An dieser Stelle wurden sie unterbrochen. Denn der Kellner kam ins Zimmer. Er brachte den Kognak und das Ananastörtchen. Dabei hätte er fast die Schaufensterpuppe über den Haufen geworfen. „Nanu!“ rief er. „Wer ist denn das?“

„Das ist der schöne Waldemar“, erklärte der Jokus. „Ein entfernter Verwandter von uns.“

„Ein sehr hübscher Mensch“, stellte der Kellner fest und zwinkerte den beiden vergnügt zu. „Hat er auch einen Familiennamen?“

„Holzkopf heißt er“, sagte der Kleine Mann mit todernstem Gesicht. „Waldemar Holzkopf.“

„In großen Hotels erlebt man allerlei“, meinte der Kellner.
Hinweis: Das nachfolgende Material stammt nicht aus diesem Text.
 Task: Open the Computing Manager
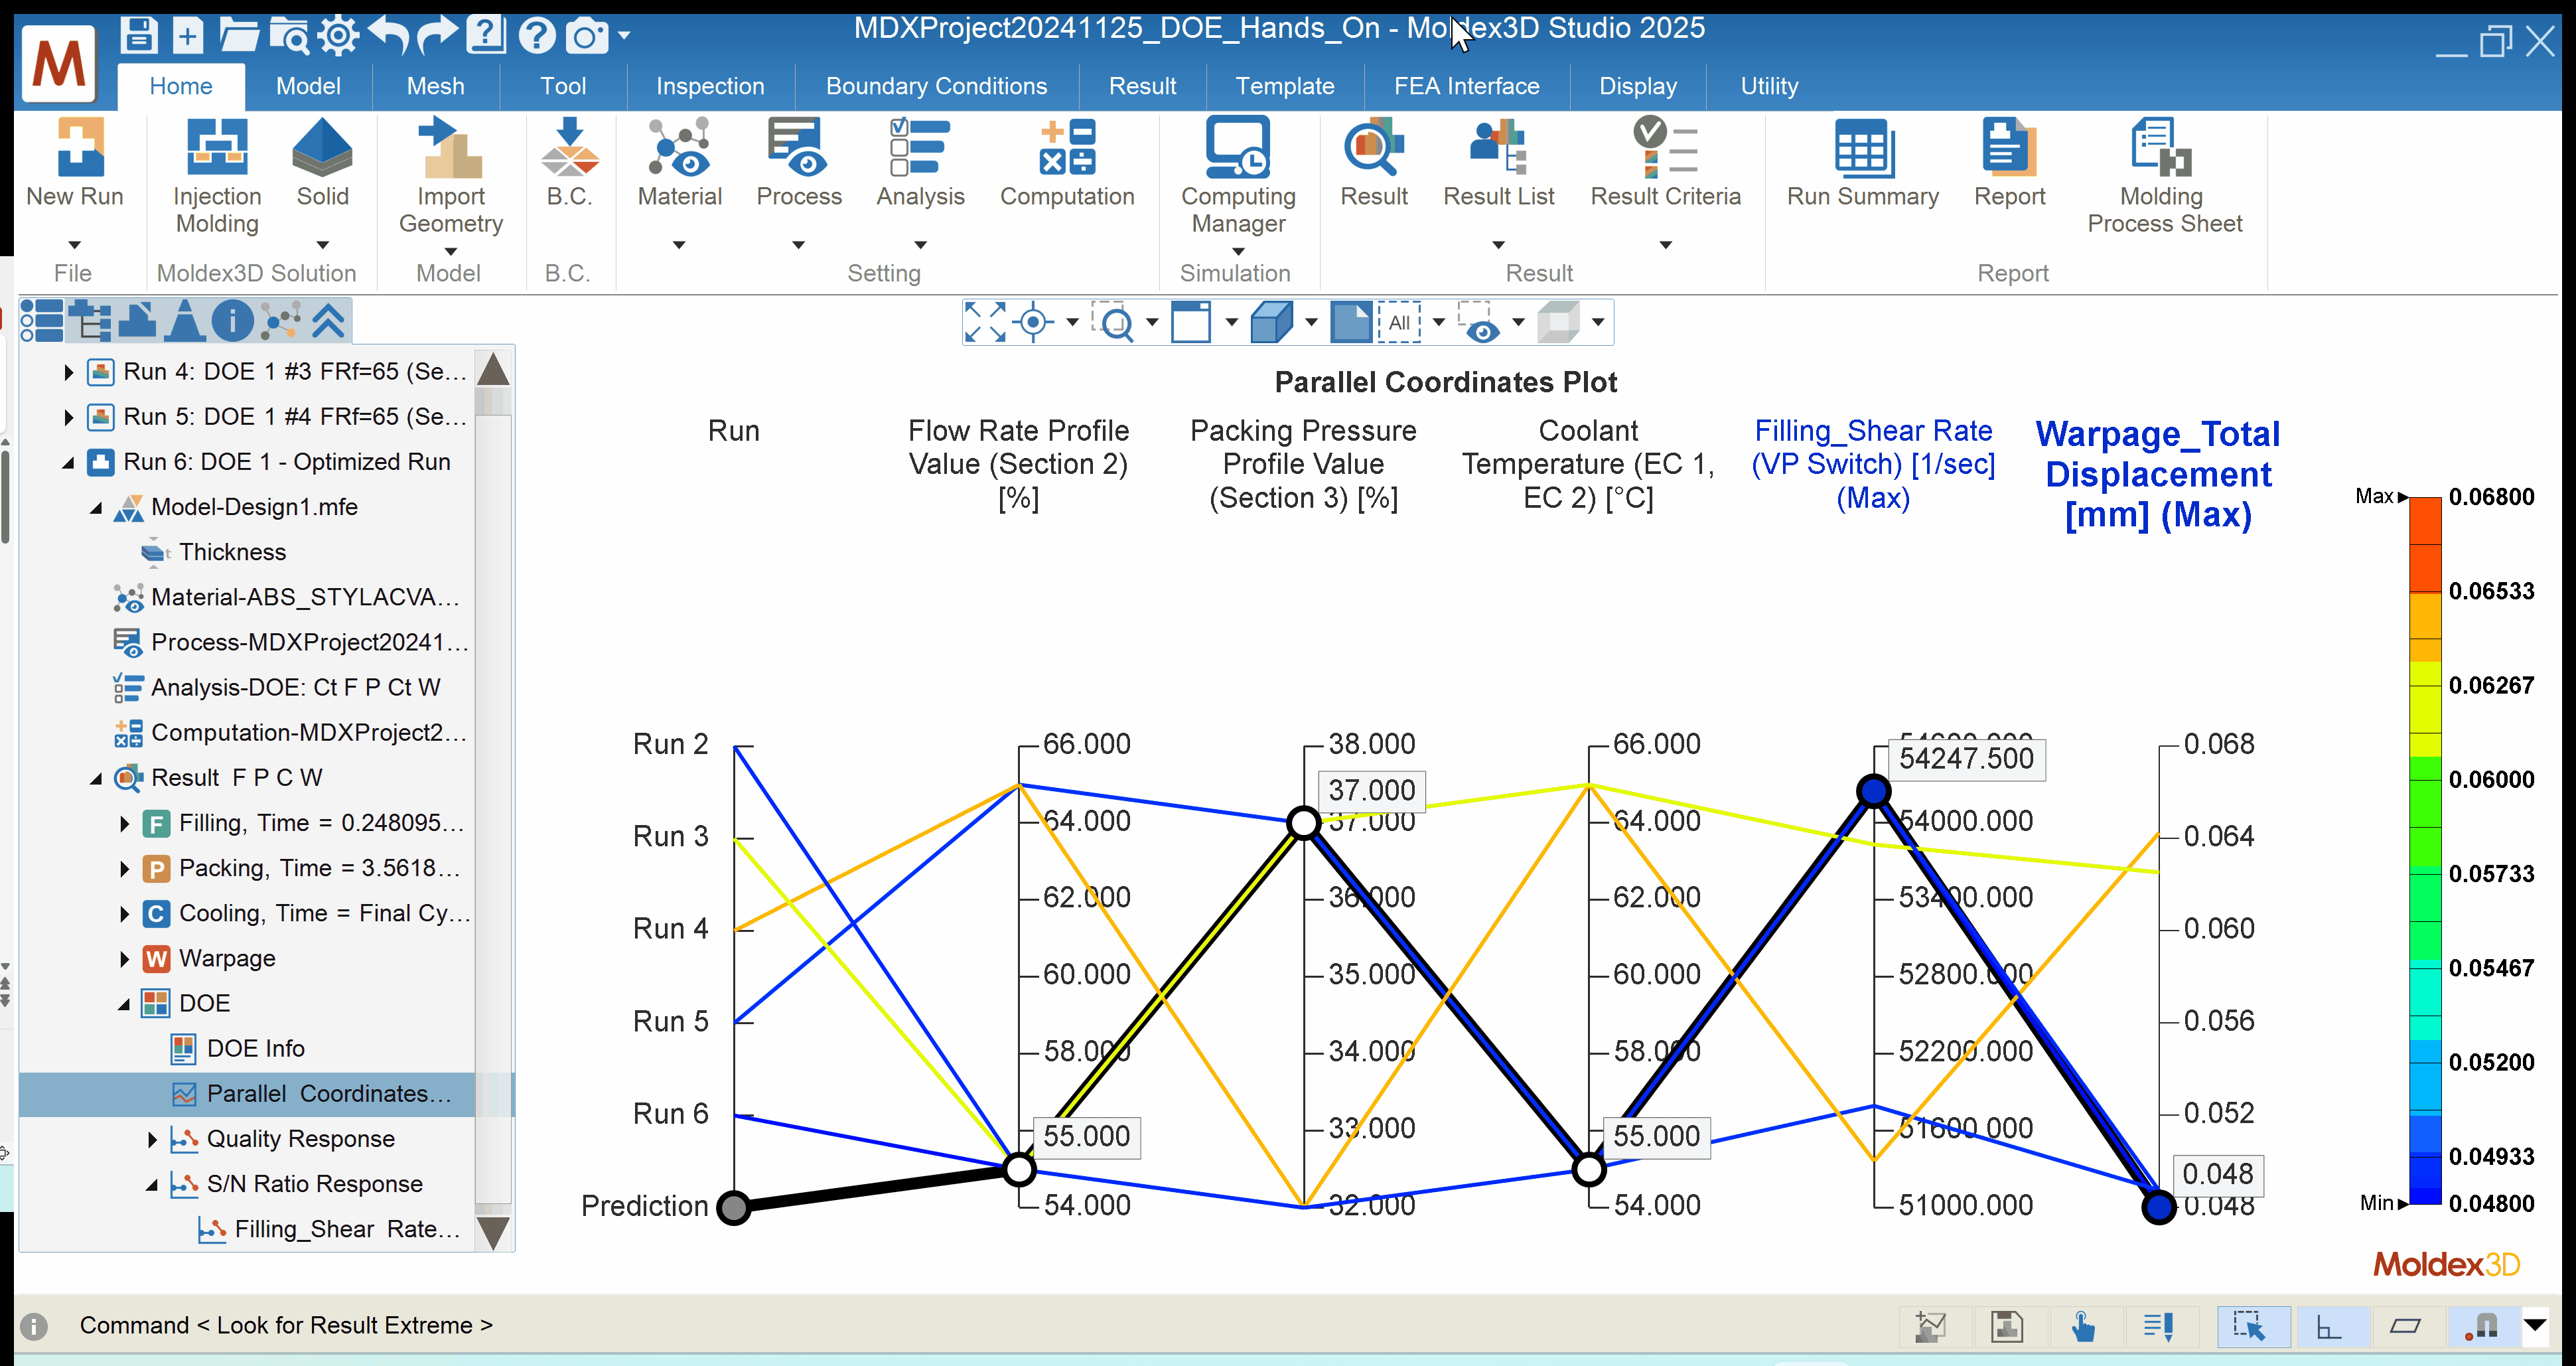pyautogui.click(x=1237, y=150)
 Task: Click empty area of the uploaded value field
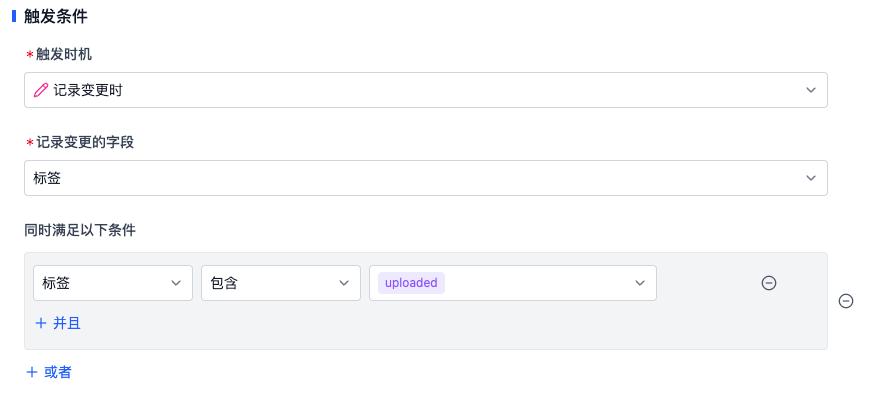pyautogui.click(x=539, y=283)
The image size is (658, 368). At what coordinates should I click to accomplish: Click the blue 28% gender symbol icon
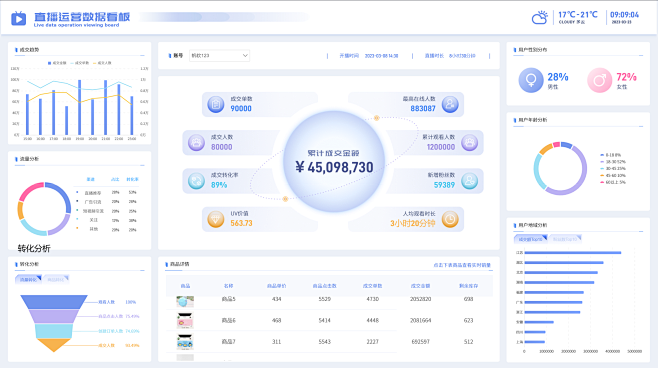[531, 80]
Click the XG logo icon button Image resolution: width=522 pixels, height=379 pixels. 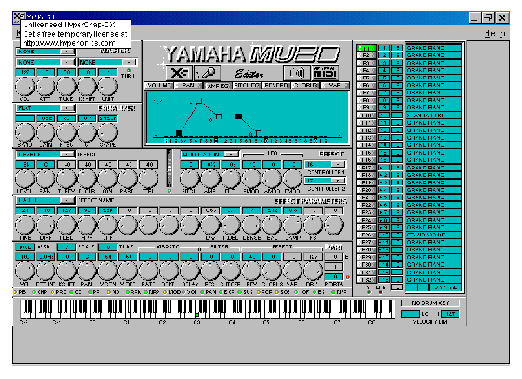[179, 73]
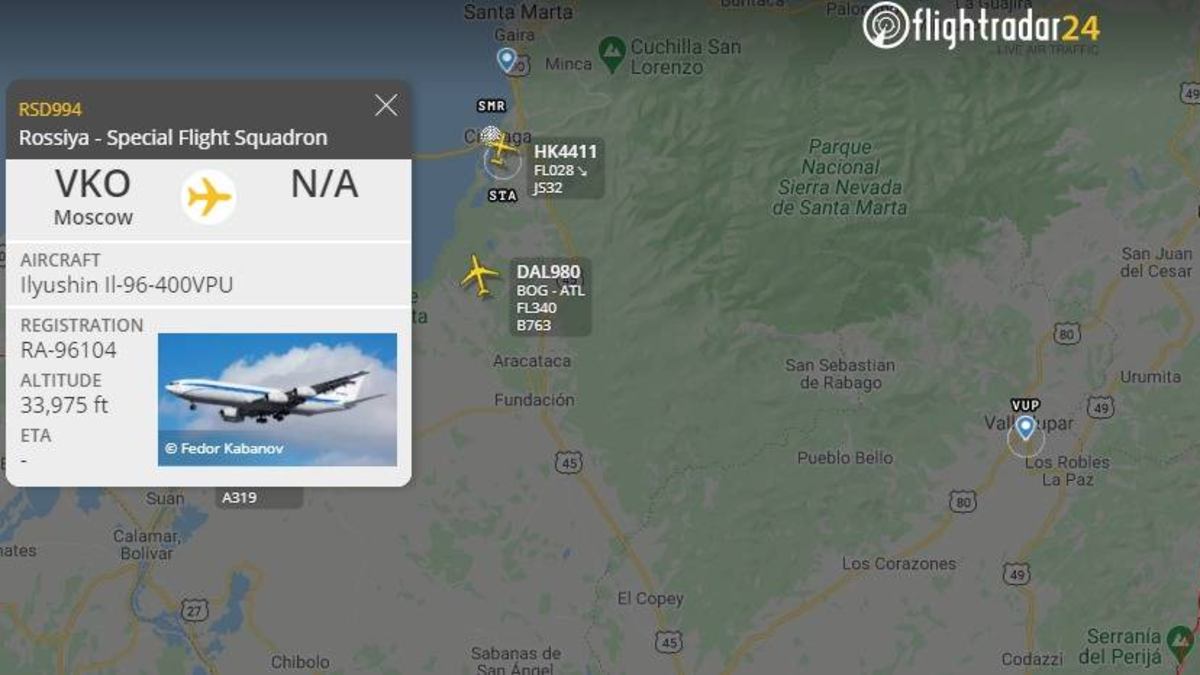Click the A319 flight label below the panel

click(240, 497)
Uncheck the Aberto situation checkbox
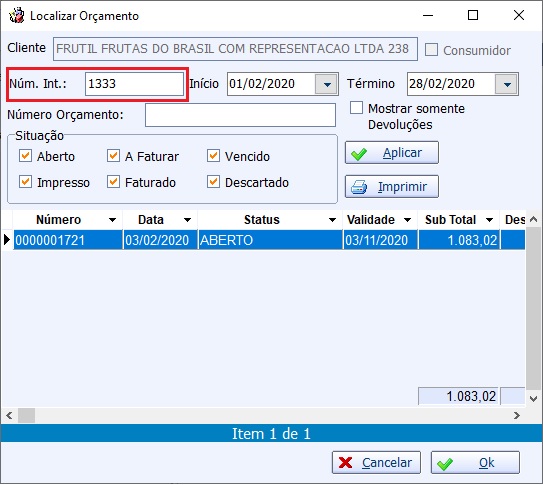The image size is (543, 485). click(25, 156)
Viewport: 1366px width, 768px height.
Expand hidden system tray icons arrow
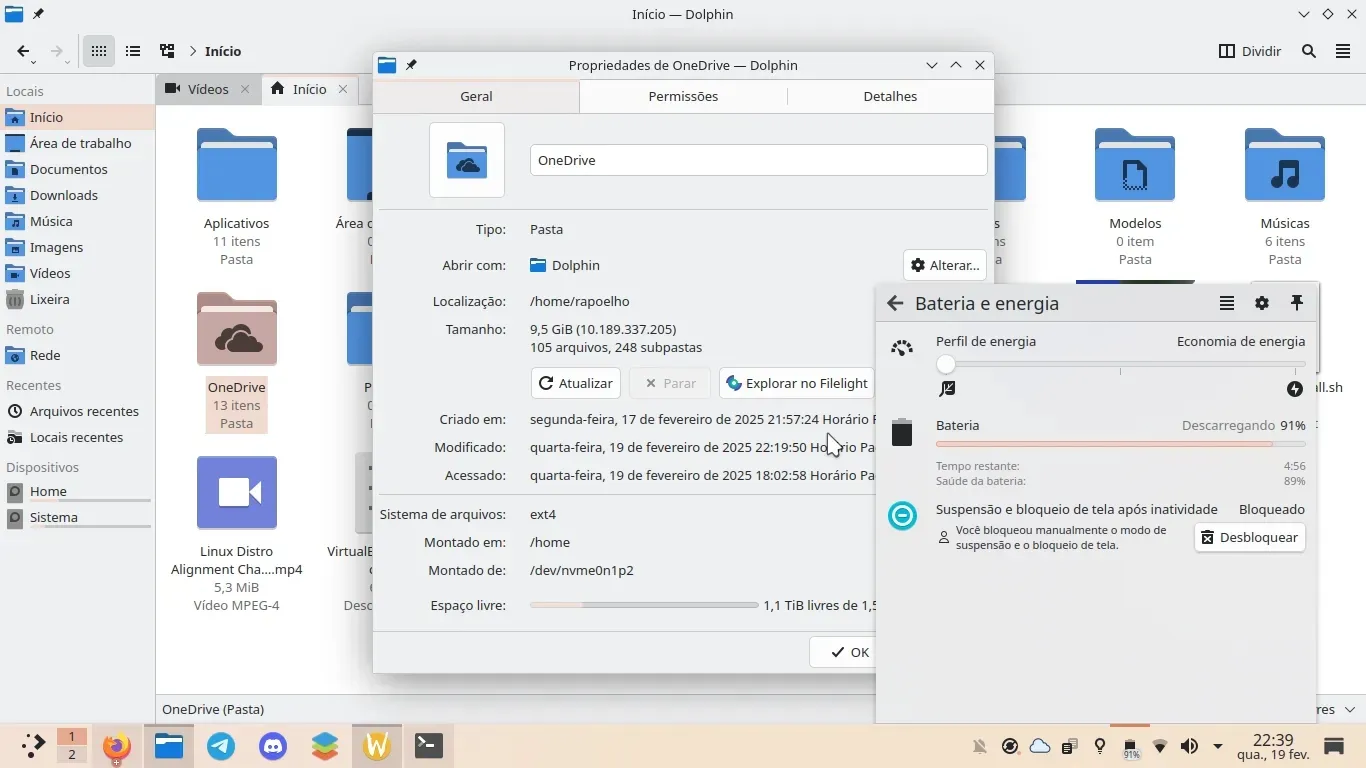pyautogui.click(x=1217, y=746)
Dann verbeugte er sich vor der Schaufensterpuppe, wünschte: „Angenehmen Aufenthalt in Berlin, Herr Holzkopf!“ und ging wieder.

Nachdem der Professor den Kognak getrunken und Mäx-chen mit seiner winzigen silbernen Kuchengabel den zehnten Teil des Ananastörtchens vertilgt hatte, begann des Zauberlehrlings Lehrzeit.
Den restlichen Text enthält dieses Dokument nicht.